Following a meeting of the minds, Portland Mountain Rescue, an elite team of highly trained and experienced volunteer rescuers that operate on Mt. Hood, is poised to become a unit in the new, consolidated search and rescue team proposed by Clackamas County Sheriff Craig Roberts.

The move to bring all the county’s volunteer SAR groups under a single, unified banner was touted by the sheriff and others as being research-based and in line with models that have proven successful in other counties. But it raised concerns among groups such as Portland Mountain Rescue, who believe that dangerous areas like Mt. Hood need a dedicated and specially trained team — not a unit of general volunteers.

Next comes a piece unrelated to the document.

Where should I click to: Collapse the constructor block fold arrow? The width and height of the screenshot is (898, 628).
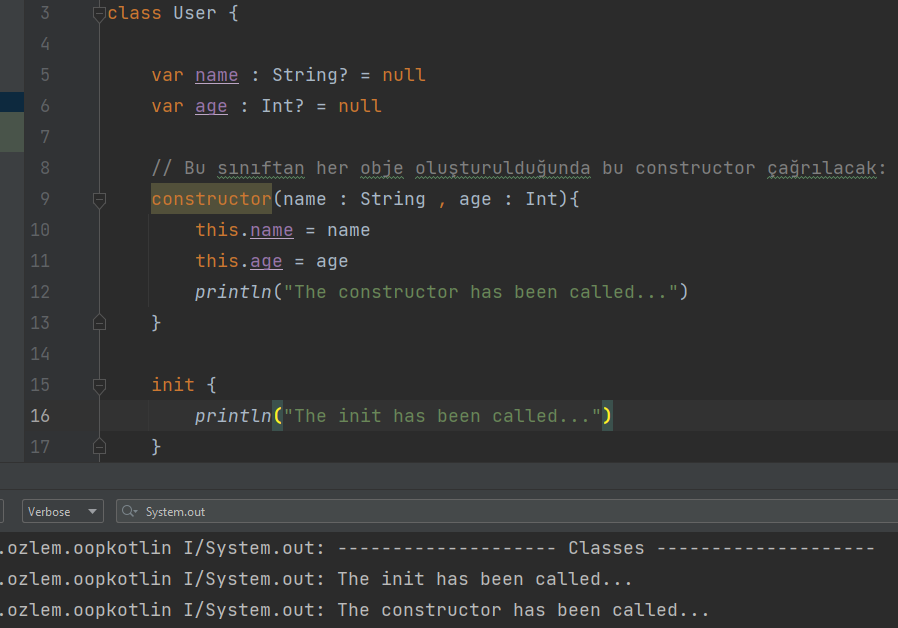(x=98, y=199)
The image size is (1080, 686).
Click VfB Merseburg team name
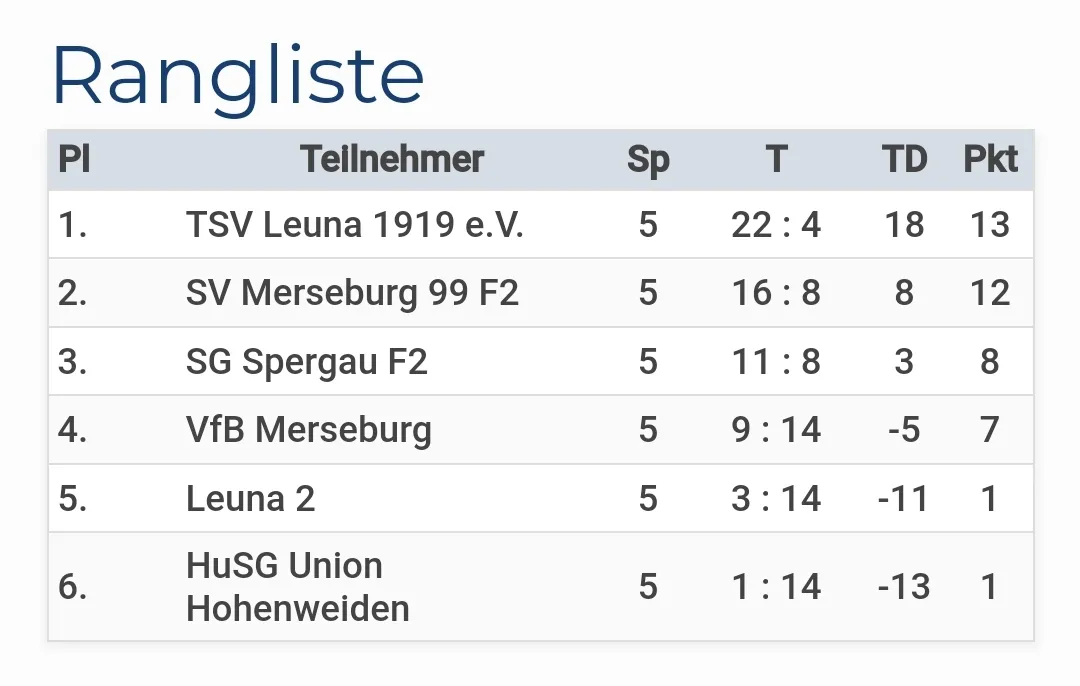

Last week, Sheriff Craig Roberts and representatives from Portland Mountain Rescue met for what they described as “a productive discussion of the future of search and rescue in Clackamas County,” and arrived at a mutual agreement for a closer relationship that would ultimately result in PMR becoming a unit of the new nonprofit envisioned by the sheriff: Clackamas County Search and Rescue.

“We all believe this arrangement will improve safety on the mountain,” a joint statement from the two groups said. “This partnership will strengthen our existing integration of personnel and resources, and will make planning and mission response more efficient.”

PMR representatives said they “really appreciate” Sheriff Roberts’ focused effort to improve search and rescue in the county, saying these efforts have already manifested in improvements to communications and mission planning that are making a difference in the field.

They said that incorporating PMR into the new search and rescue nonprofit will “preserve attributes of Portland Mountain Rescue we believe are critical to successful mountain rescue.”

Sheriff Roberts agreed.

“Mt. Hood is one of the most-climbed mountains in the world, and it takes a highly specialized team like Portland Mountain Rescue to accomplish these often dangerous rescue missions safely,” he said.

Roberts says he looks forward to continuing this discussion and working with PMR as they continue working on their shared mission to save lives.